## Exercise details
Write out each line of the entries below that holds the word "agent".

*****

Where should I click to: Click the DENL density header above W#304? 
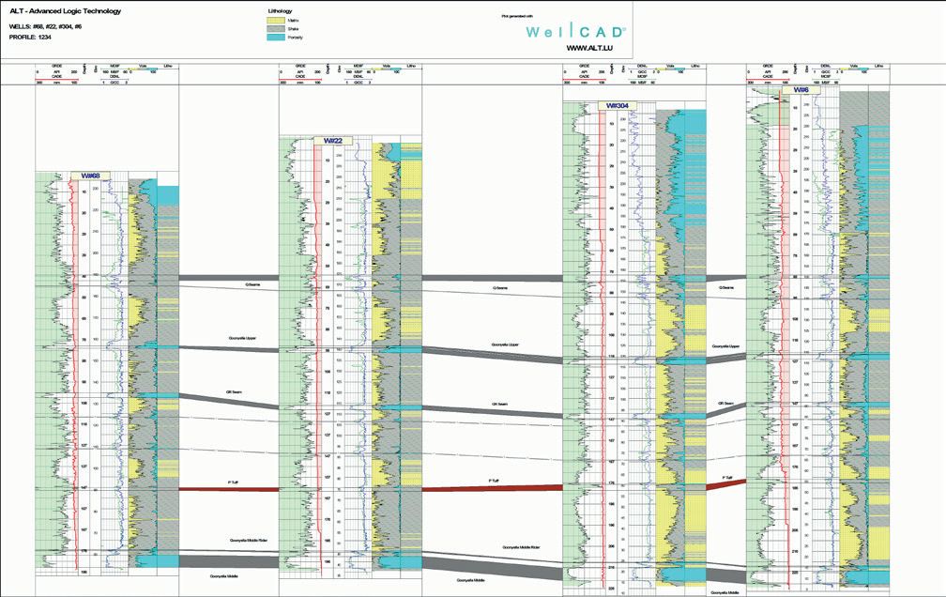coord(642,65)
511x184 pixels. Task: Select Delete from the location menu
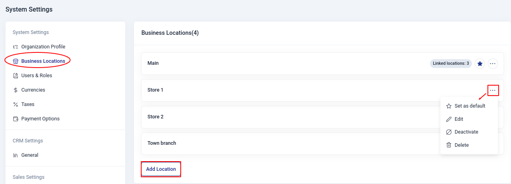tap(462, 145)
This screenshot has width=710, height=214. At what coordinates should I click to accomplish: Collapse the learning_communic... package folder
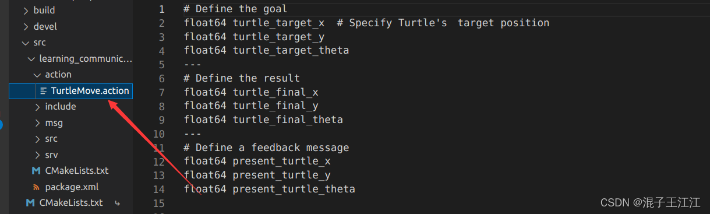tap(80, 58)
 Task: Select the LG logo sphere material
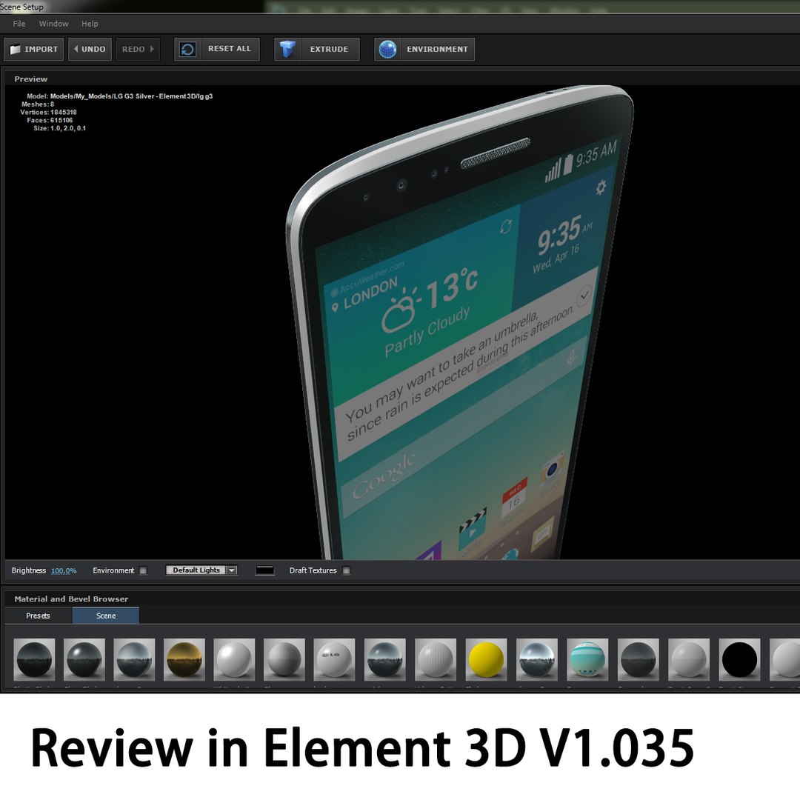pos(334,659)
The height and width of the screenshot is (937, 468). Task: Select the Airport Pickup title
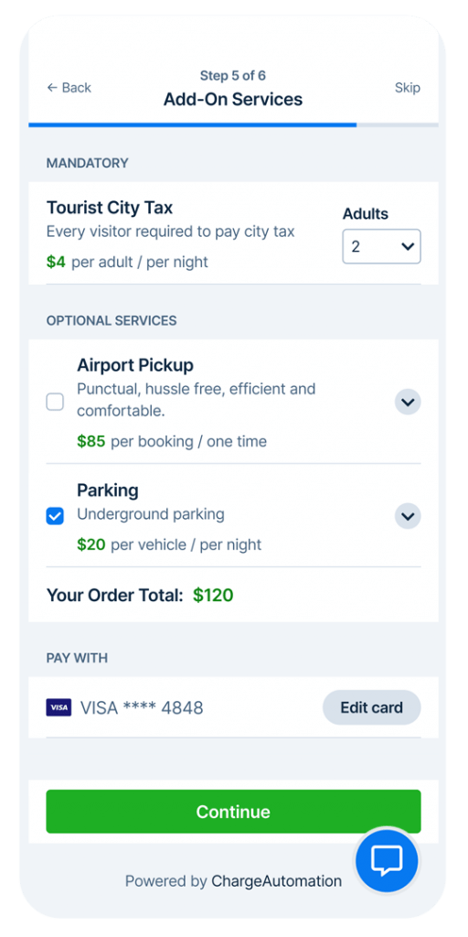(135, 365)
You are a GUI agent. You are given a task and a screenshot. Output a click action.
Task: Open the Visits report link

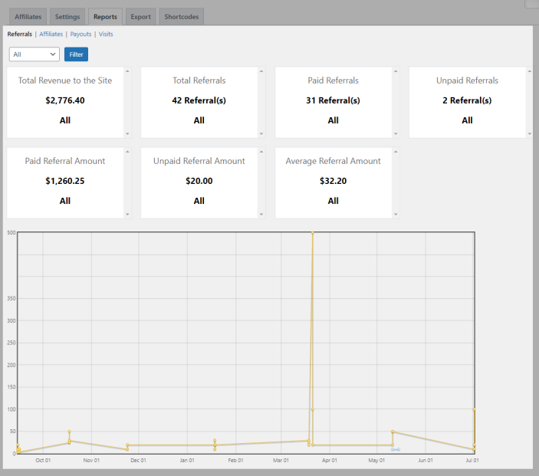pos(106,34)
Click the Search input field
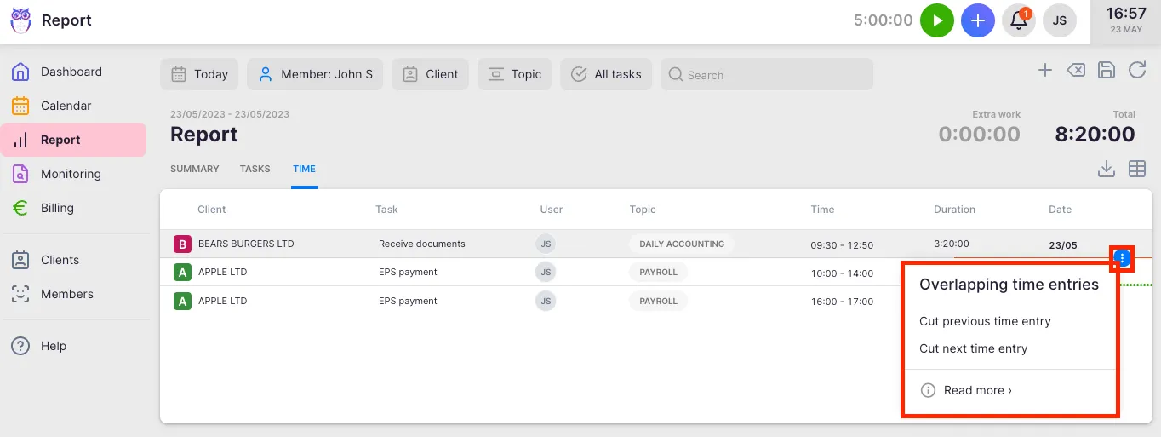1161x437 pixels. point(767,75)
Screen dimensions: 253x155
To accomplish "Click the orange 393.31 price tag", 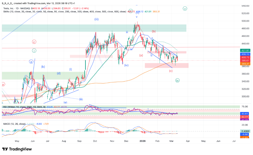I will coord(245,64).
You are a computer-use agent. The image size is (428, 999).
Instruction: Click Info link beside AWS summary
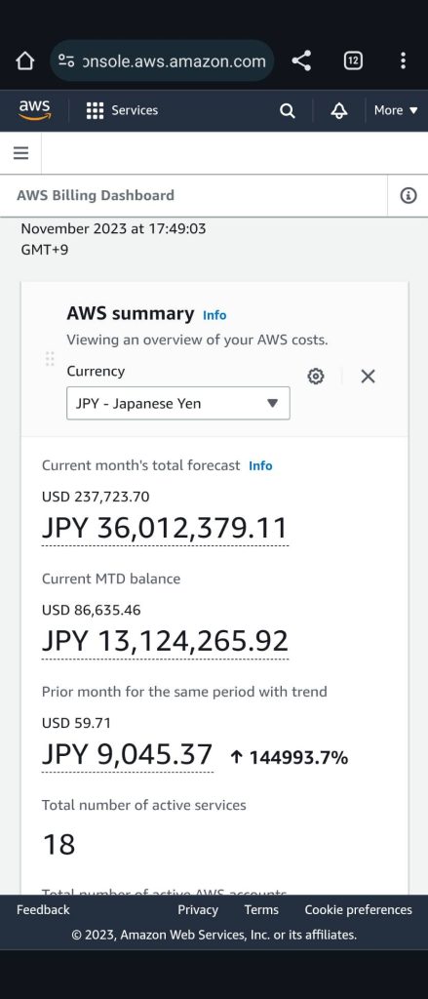[214, 315]
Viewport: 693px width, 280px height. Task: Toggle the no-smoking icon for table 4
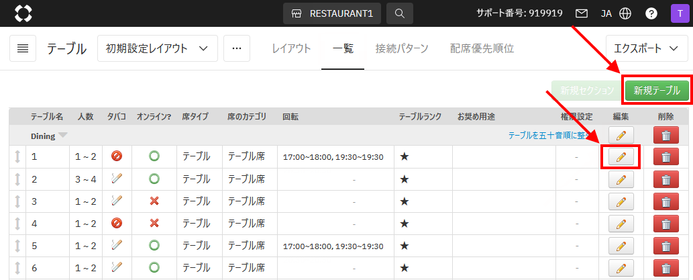[117, 223]
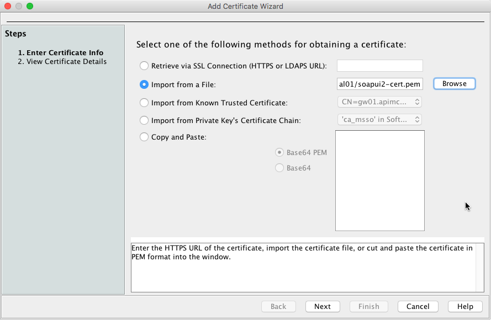Click the certificate paste text area

380,180
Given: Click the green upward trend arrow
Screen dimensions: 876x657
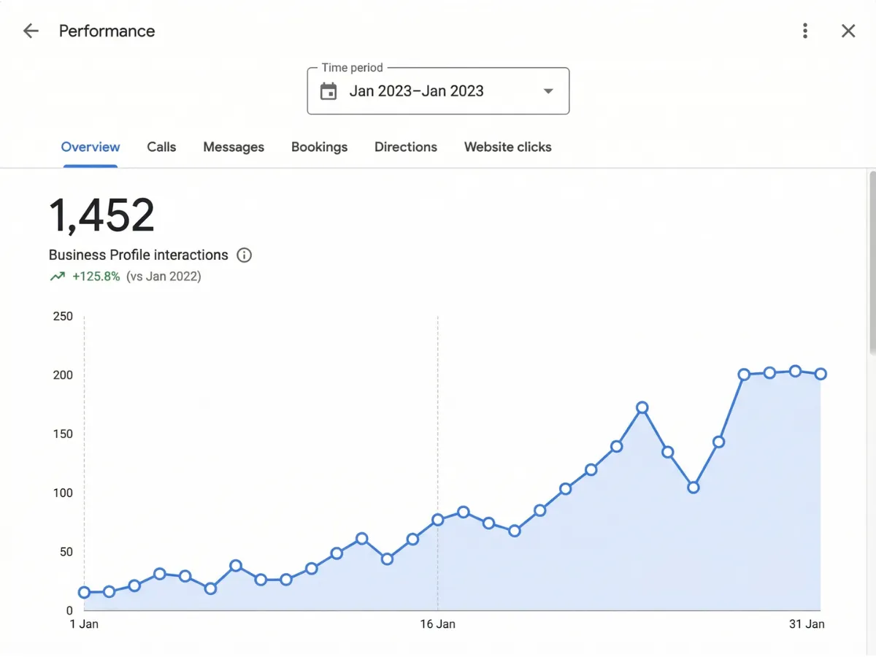Looking at the screenshot, I should [58, 276].
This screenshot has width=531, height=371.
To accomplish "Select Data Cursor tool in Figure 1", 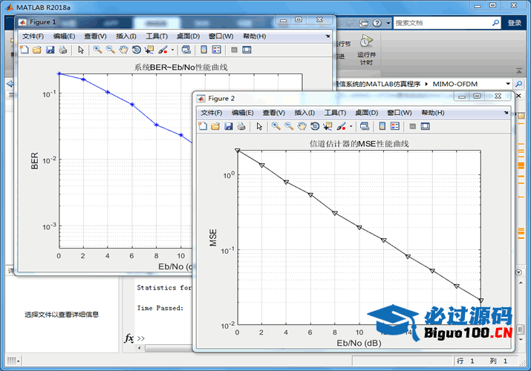I will pos(149,50).
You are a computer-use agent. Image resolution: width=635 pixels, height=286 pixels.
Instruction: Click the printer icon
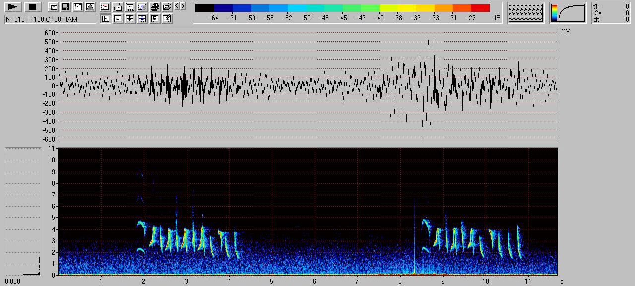pyautogui.click(x=155, y=7)

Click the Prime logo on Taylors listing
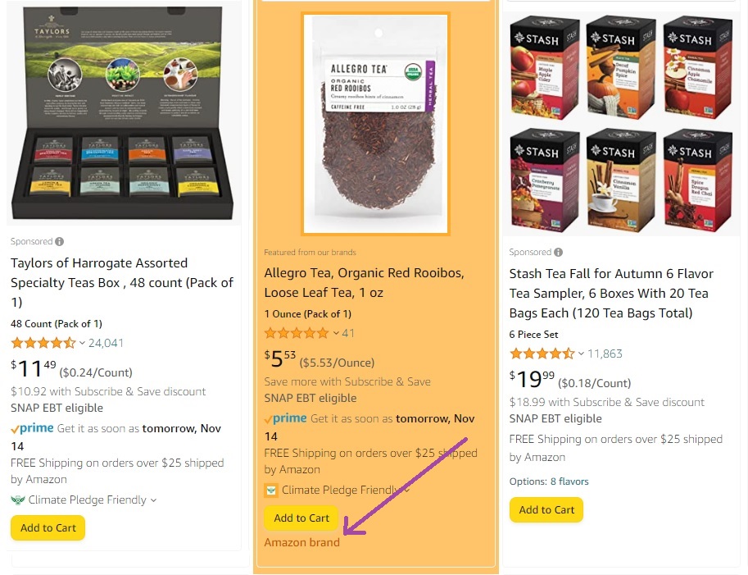32,428
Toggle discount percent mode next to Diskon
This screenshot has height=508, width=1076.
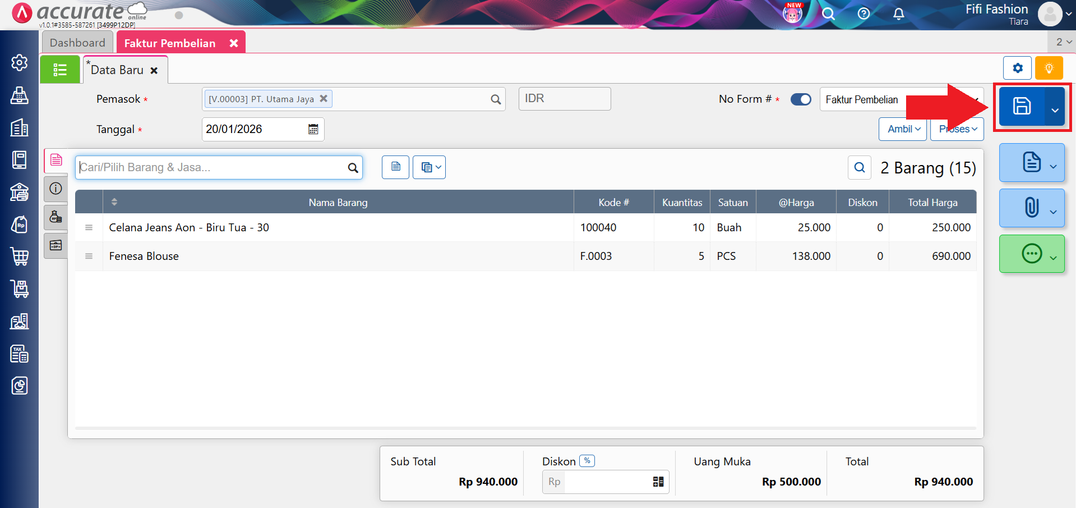[587, 461]
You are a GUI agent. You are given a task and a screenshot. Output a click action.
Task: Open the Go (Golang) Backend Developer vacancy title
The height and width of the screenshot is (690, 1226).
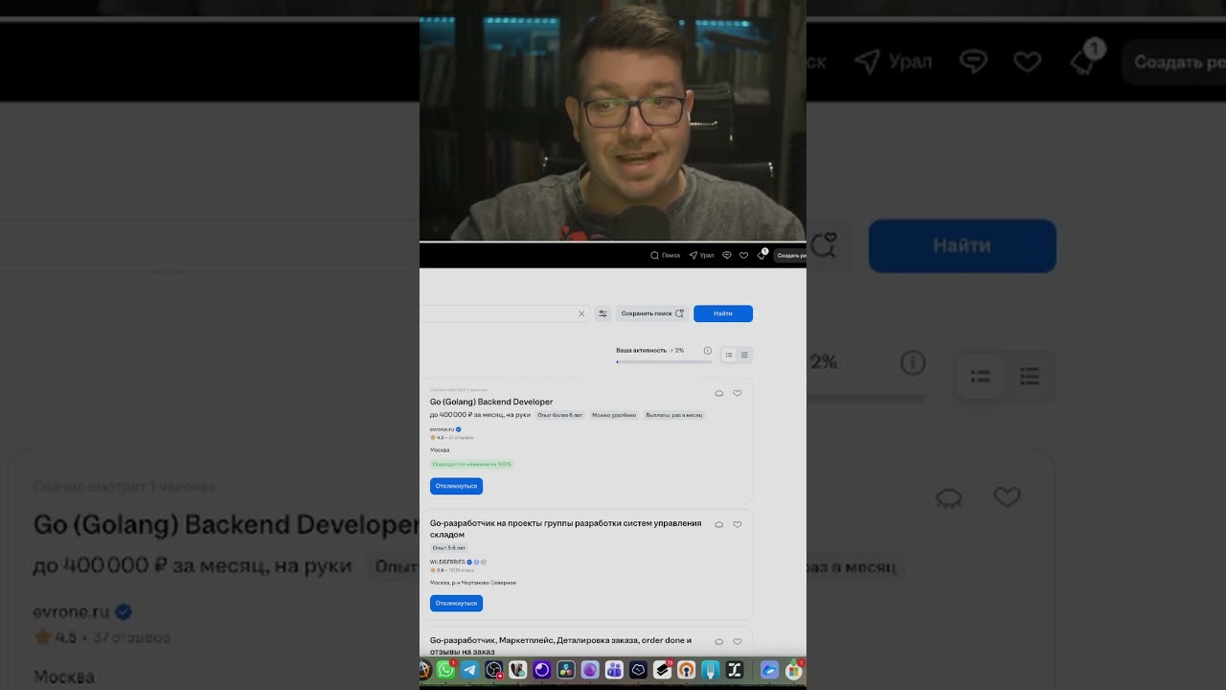491,402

*****

## Answer box
You are a GUI agent. You are given a task and a screenshot. Output a click action.
You are a computer-use agent. The image size is (428, 999).
You are a computer-use agent. Image resolution: width=635 pixels, height=286 pixels.
You are a GUI agent. You are given a task and a screenshot. Output a click action.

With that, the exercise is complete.